Based on currently available evidence, it can be interpreted that ivabradine may have a role in the treatment of patients who have a certain form of HF. So for patients with symptomatic HF with reduced ejection fraction (HFrEF) (EF ≤ 35%); that is, with the lower-left part of their heart not contracting well, with a heart rate of 70 beats per minute (bpm) or higher and for patients who are unable to tolerate optimal beta-blocker dosing. Of note, patients with HFrEF who have a heart rate greater than 77 bpm may be the ones to derive the most benefit from initiating ivabradine therapy.

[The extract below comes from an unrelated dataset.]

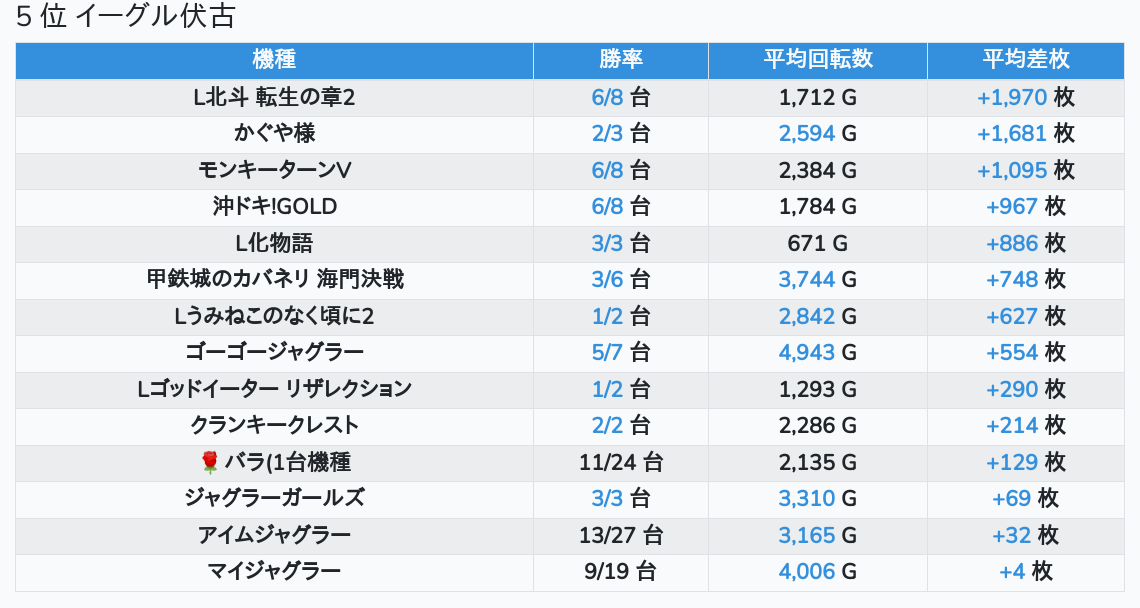Click the 3,310 link for ジャグラーガールズ

click(807, 498)
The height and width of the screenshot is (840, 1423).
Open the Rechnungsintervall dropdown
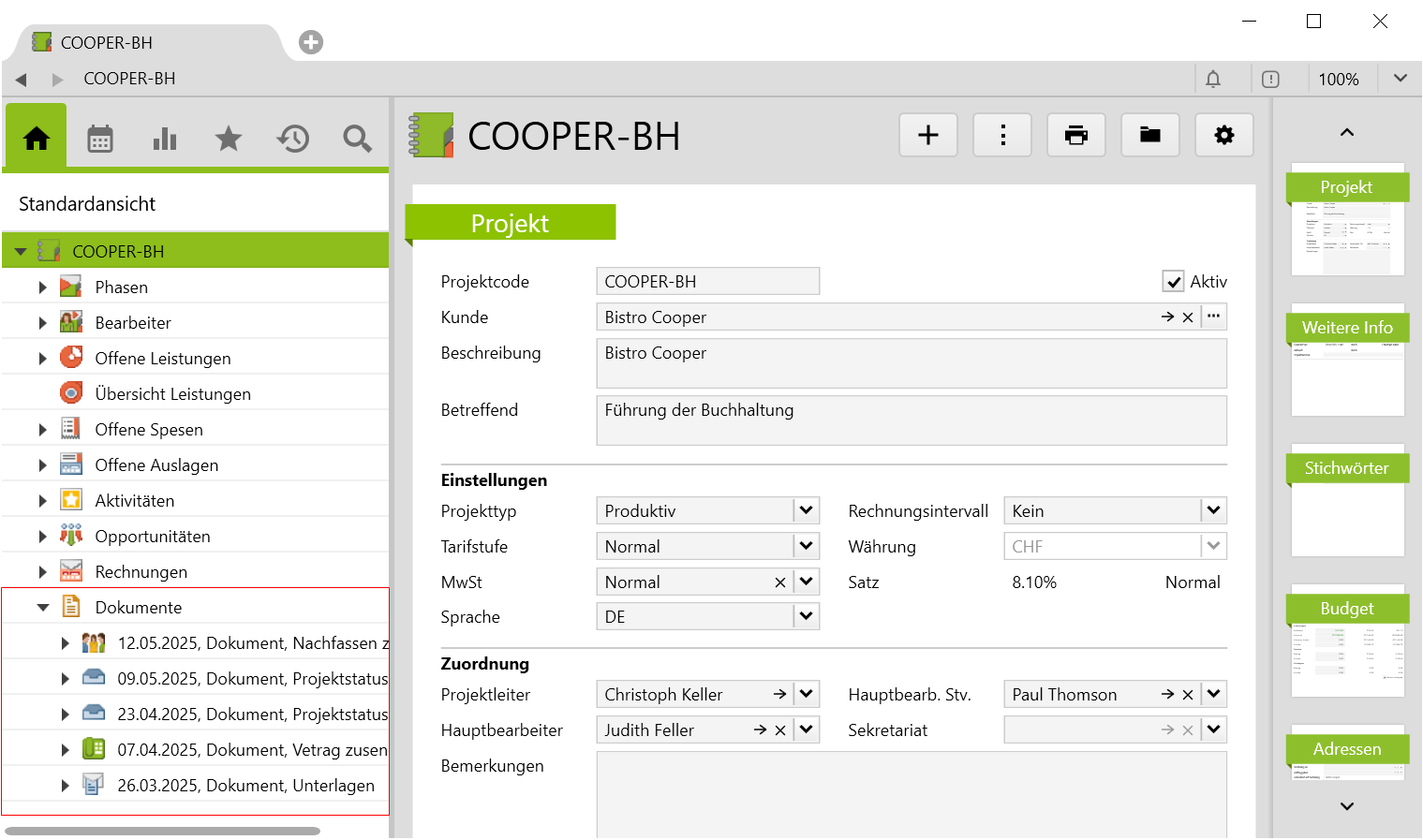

Ivabradine was evaluated in more than 10 clinical trials for a number of cardiovascular (CV) uses including coronary artery disease, angina, myocardial infarction, and HF. While an initial HF study, BEAUTIFUL (morBidity-mortality EvAlUaTion of the If inhibitor ivabradine in patients with coronary disease and left ventricULar dysfunction), did not find significant improvement in cardiac outcomes with ivabradine, findings from a prespecified subgroup of patients with a heart rate of 70 bpm or higher suggested a correlation between the resting heart rate and the risk of CV events; this observation led to further investigation of ivabradine for the treatment of HF.
The clinical development of ivabradine continued with the SHIFT (Systolic Heart failure treatment with the If inhibitor ivabradine Trial) study. This study targeted patients with HFrEF, in sinus rhythm (i.e., normal heartbeat) and with a heart rate of 70 bpm or higher. The phase 3 trial evaluated the morbidity and mortality benefits of ivabradine as an add-on therapy to standard treatment for HF, including the use of a beta-blocker if tolerated, compared with placebo. Results showed that when ivabradine is added on to guidelines-based background therapy, there is a statistically significant decrease of 18% in the rate of primary end point (composite of CV death or hospital admission for worsening HF) compared with placebo.
Of note, 89% of patients enrolled in the SHIFT trial were on beta-blockers. However, despite aiming to treat patients at the guidelines-specified target dose for beta-blockers, only 56% of patients were on at least 50% of the target dose and, 26% of patients were at target dose. The most common reasons for suboptimal dosing of beta-blocking therapy were hypotension and fatigue.